One other thing I should really clarify and that the @nytimes piece got *severely* wrong: while I believe there are very strong sociological and even causal links between rationalism and NRx (especially in the Silicon Valley homes bases) their ideological and methodological
relationship is much more complex...closer to e.g. two attracting opposite magnetic poles or to fascism and communism, etc. Let me try to explain and please bear in mind that both sides (rationalism/EA, which I am lumping together, and NRx/Dark Enlightenment, again lumping)
are quite internally heterogeneous and I am only describing how I see central tendencies not the views of any individual involved.
1. Rationalism/EA are analytical, positivistic, rationalistic, progressive (not in the US politics sense, but in the Compteian sense), etc.

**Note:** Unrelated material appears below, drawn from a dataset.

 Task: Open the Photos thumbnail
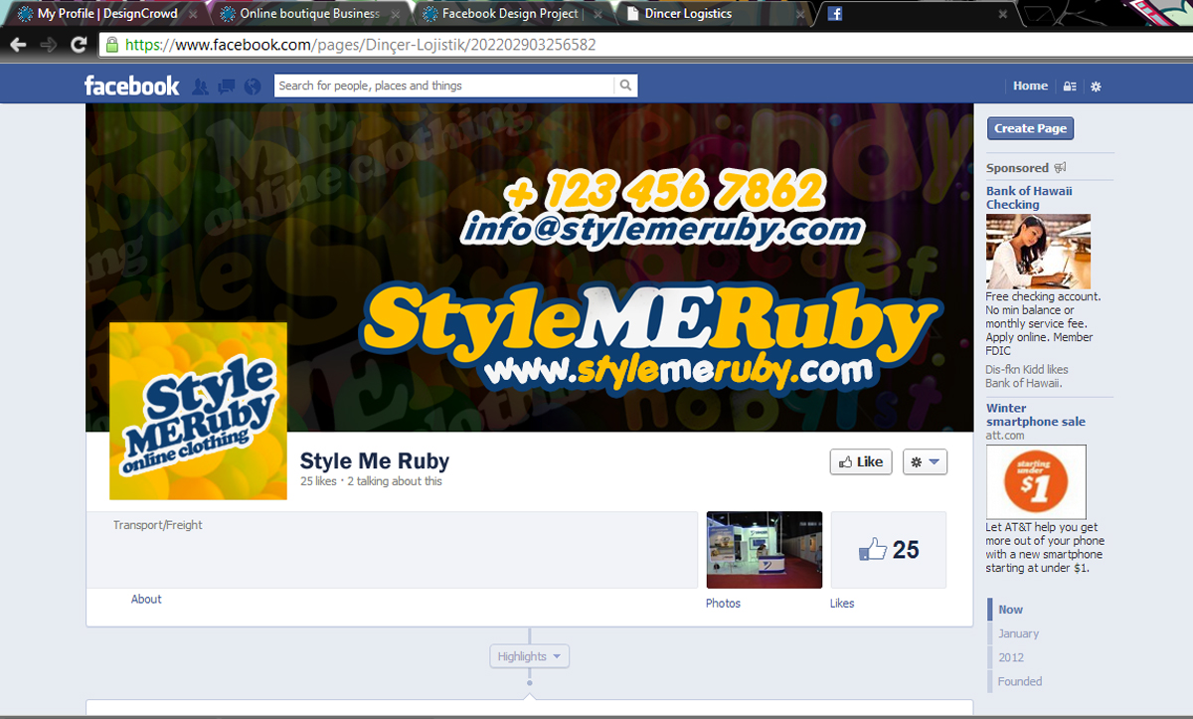(764, 550)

attracted to overarching planned visions of the future, automated luxury communism, AI utopias or dystopias, etc. and if it metastasizes turns into extreme technocracy. NRx is emotive, violent, antipositivist, sardonic, aesthetic, extreme private property-oriented
and reactionary. In fact, in the latest expansion of @CivGame these are roughly represented by the (competing) ideologies of Synthetic Technocracy and Corporate Libertarianism. THESE ARE REALLY NOT AT ALL THE SAME IDEAS AND NO ONE SHOULD THINK I AM SUGGESTING THAT.

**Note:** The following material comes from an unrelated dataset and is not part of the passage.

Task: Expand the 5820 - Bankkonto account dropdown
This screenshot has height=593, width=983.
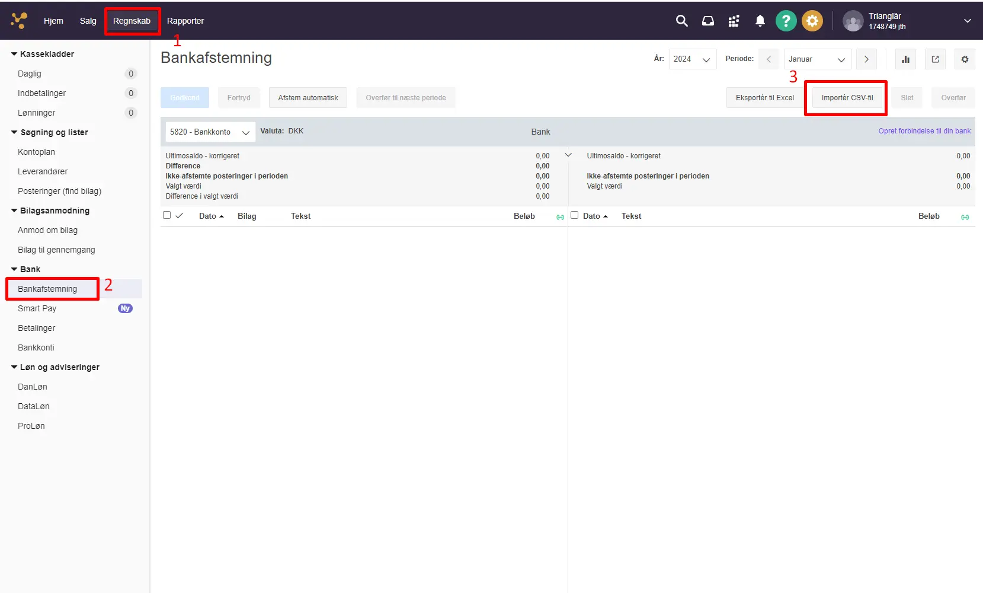Action: tap(210, 132)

2. This said, I actually think that, especially in the Valley, there is a significant sociological link between these tendencies. They attract fairly similar types of white male spectrum geniuses and anytime you go to a sufficiently exclusive rationalist party there will be
a crew of NRxers there. Furthermore I think that the common claim that many people find NRx via the rationalist world is probably true.

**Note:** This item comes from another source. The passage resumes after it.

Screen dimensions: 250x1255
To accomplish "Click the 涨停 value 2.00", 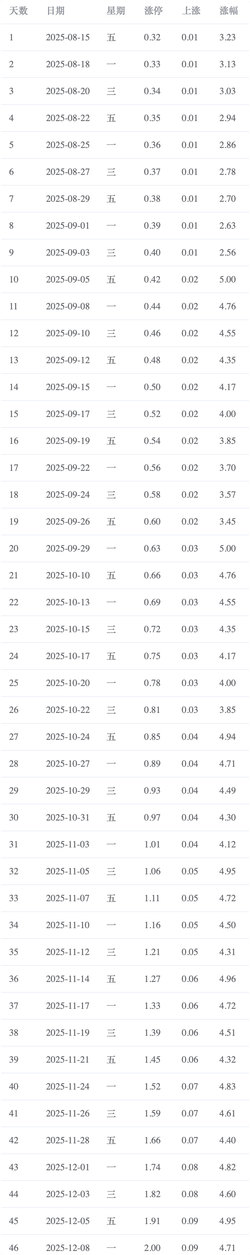I will coord(152,1248).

3. How does that work? One stylized way to see it is in the evolution from e.g. @ESYudkowsky through to Yarvin with @slatestarcodex,
@robinhanson and @balajis as intermediate points. I think rigorously nerdy rationalism tends to lead one towards ambitious schemes for reimagining and "optimized" world that one pursues far more in one's mind and conversations with a small group of other rationalists than
in real partnership with, deployment to or conversation with anyone outside that circle. Perhaps the prototypical example is Futarchy (see here: http://mason.gmu.edu/~rhanson/futarchy.html), @robinhanson's idea for taking the rationalist separation of fact and value to its logical extreme by
voting on values gauged by objective quantitative metrics and then using prediction markets to separately gather the information on these. Whatever the potential merits of these ideas developed and pursued in some way (and some of my ideas like Quadratic Voting and
Harberger Taxation belong roughly in this general category), there is virtually 0 chance of they being picked up based purely on logical arguments expressed in a high rationalist tone, which can easily be a source of frustration-come-cynicism, as we see in @robinhanson's later
thinking where he starts to conclude that a lack of adoption of these ideas is prima facia evidence that most politics and talk of social progress is a cynical and perhaps even violent power game. That sort of cynicism, in turn, naturally leads to overdrawn
focus on exiting, "disrupting", etc. the social fabric as we see in the thinking of e.g. @balajis and @patrissimo to be able to play out these radical visions more freely. From there, the next logical steps are corporate monarchy type visions, which bleed into actual monarchy
and all the romanticism, aesthetics and reactionary sentiments associated with them.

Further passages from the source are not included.